Method	FID↓	KPM↑	FC↑
CameraCtrl	12.1	88.6	94.0
MotionCtrl	12.9	68.6	94.6
WVD	15.8	95.8	95.4
WVD w/o XYZ	18.3	72.3	95.0

In the single-image 3D generation task, WVD's Key Points Matching (a multi-view consistency metric) significantly outperforms the baselines, reaching 95.8%.

Ablation Study¶

Configuration	FID↓	KPM↑	FC↑
WVD (Full)	15.8	95.8	95.4
WVD w/o XYZ	18.3	72.3	95.0

After removing the joint learning of XYZ, KPM drops sharply from 95.8% to 72.3%, and the image quality (FID) worsens from 15.8 to 18.3, fully verifying the critical role of explicit 3D supervision.

Depth estimation results:

Method	NYU-v2 Rel↓	BONN Rel↓
DUSt3R-224	10.3	11.1
DUSt3R-512*	6.5	8.1
WVD (256)	9.7	7.0

On the BONN benchmark, WVD trained at 256 resolution outperforms all methods, including DUSt3R at 512 resolution.

Key Findings¶

Jointly learning XYZ is core—ablation shows that multi-view consistency significantly drops once XYZ is removed.
WVD is highly competitive as a generative model for depth estimation, because jointly sampling consistent surrounding views makes depth prediction theoretically more 3D-grounded.
Camera-controlled generation is achieved through an "estimate 3D \(\to\) reproject \(\to\) inpaint" pipeline, which eliminates the need to explicitly incorporate camera conditions during training.
The synthesized point clouds can serve as a "spatial memory" that is progressively expanded to achieve consistent generation for long videos.

Highlights & Insights¶

XYZ images are an ingenious design: Translating unstructured 3D geometry problems into structured image generation challenges cleverly repurposes powerful 2D generative infrastructures.
Elimination of camera inputs: Direct camera ray maps are no longer required as condition inputs, circumventing the complex engineering required for camera standardization across different datasets.
A single model unifying multiple tasks: Depth estimation, novel view synthesis, camera-controlled generation, and 3D reconstruction are all achieved via the inpainting strategy.
A new paradigm for generative depth estimation: Obtaining depths through the joint generation of multiple views is geometrically more consistent compared to single-image regression.
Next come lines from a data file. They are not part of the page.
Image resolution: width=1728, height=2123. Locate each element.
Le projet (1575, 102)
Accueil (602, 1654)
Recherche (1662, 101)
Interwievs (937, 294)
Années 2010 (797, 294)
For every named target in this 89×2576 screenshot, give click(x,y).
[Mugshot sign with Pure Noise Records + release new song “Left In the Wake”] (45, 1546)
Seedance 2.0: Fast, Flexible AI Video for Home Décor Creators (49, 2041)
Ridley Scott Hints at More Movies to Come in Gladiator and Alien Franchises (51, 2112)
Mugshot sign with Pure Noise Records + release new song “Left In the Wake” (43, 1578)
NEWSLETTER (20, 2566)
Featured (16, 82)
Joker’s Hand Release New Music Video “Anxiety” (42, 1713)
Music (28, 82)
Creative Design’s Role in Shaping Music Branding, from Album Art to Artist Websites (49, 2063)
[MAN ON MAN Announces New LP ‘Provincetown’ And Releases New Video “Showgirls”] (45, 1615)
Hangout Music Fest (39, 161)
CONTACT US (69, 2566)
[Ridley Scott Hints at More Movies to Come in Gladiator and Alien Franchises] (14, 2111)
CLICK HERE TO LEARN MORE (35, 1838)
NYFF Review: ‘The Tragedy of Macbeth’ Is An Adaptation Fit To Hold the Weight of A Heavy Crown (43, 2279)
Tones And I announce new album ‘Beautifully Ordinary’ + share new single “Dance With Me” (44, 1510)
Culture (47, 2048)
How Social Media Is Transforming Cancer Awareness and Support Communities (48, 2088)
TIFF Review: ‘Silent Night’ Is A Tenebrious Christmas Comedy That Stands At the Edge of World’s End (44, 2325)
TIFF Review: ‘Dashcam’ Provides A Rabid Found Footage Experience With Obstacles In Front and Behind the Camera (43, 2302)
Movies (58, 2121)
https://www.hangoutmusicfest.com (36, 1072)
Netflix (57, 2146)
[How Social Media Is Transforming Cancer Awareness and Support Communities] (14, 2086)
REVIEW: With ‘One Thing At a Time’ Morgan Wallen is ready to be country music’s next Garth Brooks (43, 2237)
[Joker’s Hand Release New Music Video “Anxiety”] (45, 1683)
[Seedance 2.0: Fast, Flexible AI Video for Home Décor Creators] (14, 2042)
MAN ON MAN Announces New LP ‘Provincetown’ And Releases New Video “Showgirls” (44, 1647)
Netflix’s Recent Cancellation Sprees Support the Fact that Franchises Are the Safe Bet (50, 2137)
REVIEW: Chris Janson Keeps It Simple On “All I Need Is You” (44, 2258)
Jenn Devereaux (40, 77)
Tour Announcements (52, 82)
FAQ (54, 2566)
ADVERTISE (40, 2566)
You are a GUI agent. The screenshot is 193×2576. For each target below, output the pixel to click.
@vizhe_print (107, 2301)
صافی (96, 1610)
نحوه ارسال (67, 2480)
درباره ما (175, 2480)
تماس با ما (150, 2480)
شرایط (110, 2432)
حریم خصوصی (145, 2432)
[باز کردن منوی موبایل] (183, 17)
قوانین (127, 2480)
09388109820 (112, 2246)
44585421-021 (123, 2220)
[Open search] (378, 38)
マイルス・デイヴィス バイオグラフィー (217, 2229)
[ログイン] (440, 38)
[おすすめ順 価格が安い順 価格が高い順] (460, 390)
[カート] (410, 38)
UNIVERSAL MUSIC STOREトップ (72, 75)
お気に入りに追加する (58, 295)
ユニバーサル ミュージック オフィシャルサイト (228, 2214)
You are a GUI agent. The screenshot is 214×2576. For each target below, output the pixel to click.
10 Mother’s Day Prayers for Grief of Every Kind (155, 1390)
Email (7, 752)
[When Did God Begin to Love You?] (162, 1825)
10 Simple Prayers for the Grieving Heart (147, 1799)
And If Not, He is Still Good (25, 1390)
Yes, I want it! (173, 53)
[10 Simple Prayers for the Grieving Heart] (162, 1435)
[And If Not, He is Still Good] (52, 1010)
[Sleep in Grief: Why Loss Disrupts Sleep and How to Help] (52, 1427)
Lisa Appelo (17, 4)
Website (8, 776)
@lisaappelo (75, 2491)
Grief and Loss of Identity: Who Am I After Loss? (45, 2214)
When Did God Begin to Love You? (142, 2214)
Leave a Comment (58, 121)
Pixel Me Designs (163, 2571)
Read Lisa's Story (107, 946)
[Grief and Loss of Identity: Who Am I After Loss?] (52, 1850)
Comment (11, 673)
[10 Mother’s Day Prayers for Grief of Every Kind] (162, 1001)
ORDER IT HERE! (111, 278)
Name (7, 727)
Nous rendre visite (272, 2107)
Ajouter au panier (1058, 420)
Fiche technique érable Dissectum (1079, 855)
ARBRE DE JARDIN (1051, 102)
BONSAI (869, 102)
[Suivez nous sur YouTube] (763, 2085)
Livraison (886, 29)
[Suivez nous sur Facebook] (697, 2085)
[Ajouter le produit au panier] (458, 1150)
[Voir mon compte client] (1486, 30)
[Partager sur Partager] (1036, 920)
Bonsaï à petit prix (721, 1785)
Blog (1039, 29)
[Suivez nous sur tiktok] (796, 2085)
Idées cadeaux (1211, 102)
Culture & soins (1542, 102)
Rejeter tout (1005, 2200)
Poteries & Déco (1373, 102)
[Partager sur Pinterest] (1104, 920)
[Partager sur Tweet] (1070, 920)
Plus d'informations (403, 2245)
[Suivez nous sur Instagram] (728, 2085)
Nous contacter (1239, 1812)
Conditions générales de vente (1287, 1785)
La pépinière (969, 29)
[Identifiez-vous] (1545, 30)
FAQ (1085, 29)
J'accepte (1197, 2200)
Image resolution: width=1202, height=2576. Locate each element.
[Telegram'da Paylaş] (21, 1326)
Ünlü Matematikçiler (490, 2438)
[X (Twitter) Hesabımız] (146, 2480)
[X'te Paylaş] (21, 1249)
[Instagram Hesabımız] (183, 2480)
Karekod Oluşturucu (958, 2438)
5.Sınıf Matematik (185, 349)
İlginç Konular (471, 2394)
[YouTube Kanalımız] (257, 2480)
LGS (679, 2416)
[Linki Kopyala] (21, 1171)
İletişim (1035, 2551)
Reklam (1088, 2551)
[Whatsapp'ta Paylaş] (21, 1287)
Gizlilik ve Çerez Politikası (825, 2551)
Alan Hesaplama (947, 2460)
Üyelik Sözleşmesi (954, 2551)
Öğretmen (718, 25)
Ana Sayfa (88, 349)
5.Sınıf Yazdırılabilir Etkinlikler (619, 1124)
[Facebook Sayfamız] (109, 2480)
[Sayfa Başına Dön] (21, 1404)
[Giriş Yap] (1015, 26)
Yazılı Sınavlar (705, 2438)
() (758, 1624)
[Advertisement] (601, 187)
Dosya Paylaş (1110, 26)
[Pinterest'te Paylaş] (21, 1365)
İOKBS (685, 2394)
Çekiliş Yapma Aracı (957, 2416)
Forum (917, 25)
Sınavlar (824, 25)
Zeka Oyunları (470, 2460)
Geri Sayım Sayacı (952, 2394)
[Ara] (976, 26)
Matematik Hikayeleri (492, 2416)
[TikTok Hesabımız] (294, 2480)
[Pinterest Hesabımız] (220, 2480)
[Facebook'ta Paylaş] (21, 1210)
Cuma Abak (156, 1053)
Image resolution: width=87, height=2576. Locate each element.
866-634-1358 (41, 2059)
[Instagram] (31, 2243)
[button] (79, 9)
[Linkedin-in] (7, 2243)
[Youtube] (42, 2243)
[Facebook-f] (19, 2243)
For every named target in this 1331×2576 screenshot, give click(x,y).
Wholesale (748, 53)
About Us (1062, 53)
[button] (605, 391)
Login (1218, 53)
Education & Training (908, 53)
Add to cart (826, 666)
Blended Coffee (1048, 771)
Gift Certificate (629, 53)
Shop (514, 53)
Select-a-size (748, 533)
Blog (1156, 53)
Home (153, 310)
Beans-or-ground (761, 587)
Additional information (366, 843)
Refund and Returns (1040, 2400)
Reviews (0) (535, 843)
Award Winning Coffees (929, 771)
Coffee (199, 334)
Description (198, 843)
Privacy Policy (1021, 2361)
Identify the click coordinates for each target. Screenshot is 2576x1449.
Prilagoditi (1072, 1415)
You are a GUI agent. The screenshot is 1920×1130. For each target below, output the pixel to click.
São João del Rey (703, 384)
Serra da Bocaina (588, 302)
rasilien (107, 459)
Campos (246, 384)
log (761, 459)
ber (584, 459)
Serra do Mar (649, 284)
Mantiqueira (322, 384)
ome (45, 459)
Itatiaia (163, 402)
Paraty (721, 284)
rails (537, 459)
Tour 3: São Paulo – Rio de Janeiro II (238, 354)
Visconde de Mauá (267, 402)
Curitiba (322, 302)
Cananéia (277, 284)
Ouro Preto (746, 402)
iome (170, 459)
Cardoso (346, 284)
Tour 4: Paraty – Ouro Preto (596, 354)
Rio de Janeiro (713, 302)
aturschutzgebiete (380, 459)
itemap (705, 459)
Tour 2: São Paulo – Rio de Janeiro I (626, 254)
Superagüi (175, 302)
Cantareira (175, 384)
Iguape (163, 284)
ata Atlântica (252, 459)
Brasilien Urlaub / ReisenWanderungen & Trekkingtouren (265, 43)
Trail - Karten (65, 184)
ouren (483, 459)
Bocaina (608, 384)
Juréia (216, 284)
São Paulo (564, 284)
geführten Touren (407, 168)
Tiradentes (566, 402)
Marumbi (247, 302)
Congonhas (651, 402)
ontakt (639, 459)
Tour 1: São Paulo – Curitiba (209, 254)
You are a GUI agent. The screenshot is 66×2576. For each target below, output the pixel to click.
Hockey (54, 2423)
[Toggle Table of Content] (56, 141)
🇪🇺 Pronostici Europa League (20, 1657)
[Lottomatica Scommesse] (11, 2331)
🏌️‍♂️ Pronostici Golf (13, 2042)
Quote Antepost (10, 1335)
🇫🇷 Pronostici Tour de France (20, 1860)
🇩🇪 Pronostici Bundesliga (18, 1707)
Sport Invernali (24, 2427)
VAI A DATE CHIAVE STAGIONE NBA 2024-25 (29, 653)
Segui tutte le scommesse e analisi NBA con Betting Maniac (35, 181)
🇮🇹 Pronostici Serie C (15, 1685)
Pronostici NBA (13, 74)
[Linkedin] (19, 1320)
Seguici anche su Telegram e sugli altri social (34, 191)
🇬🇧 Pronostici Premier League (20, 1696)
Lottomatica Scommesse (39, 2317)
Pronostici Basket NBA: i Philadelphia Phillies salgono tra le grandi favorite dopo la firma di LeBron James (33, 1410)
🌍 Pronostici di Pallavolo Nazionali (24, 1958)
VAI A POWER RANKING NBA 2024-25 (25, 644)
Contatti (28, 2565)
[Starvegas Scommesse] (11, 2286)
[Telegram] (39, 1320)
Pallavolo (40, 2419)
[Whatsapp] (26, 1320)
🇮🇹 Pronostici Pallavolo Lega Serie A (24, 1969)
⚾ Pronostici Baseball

Limitations & Future Work¶

Currently trained only on static datasets, making it unable to handle dynamic scenes (4D).
Lacks a confidence map, which hinders handling of unbounded or outdoor scenes.
Resolution is limited to 256×256, which is still far from practical application.
Future work could replace XYZ with other modalities (e.g., optical flow, splatter images) to extend to more tasks.

Relationship with DUSt3R: DUSt3R directly regresses point clouds, whereas WVD learns distributions via generative modeling; their concepts are complementary.
Relationship with CAT3D: CAT3D uses camera ray conditions, while WVD replaces them with XYZ images, providing a cleaner alternative.
Insight 1: "Imaging" 3D representations serves as an effective bridge connecting 2D and 3D.
Insight 2: Jointly modeling complementary modalities allows the model to learn superior representation.

Rating¶

Novelty: 8/10 — The idea of joint diffusion with XYZ images is simple, elegant, and pioneering.
Experimental Thoroughness: 7/10 — Covers multiple tasks but lacks comparisons to more recent methods.
Writing Quality: 8/10 — Clear methodological descriptions with intuitive framework diagrams.
Value: 8/10 — Presents a viable path toward 3D foundation models.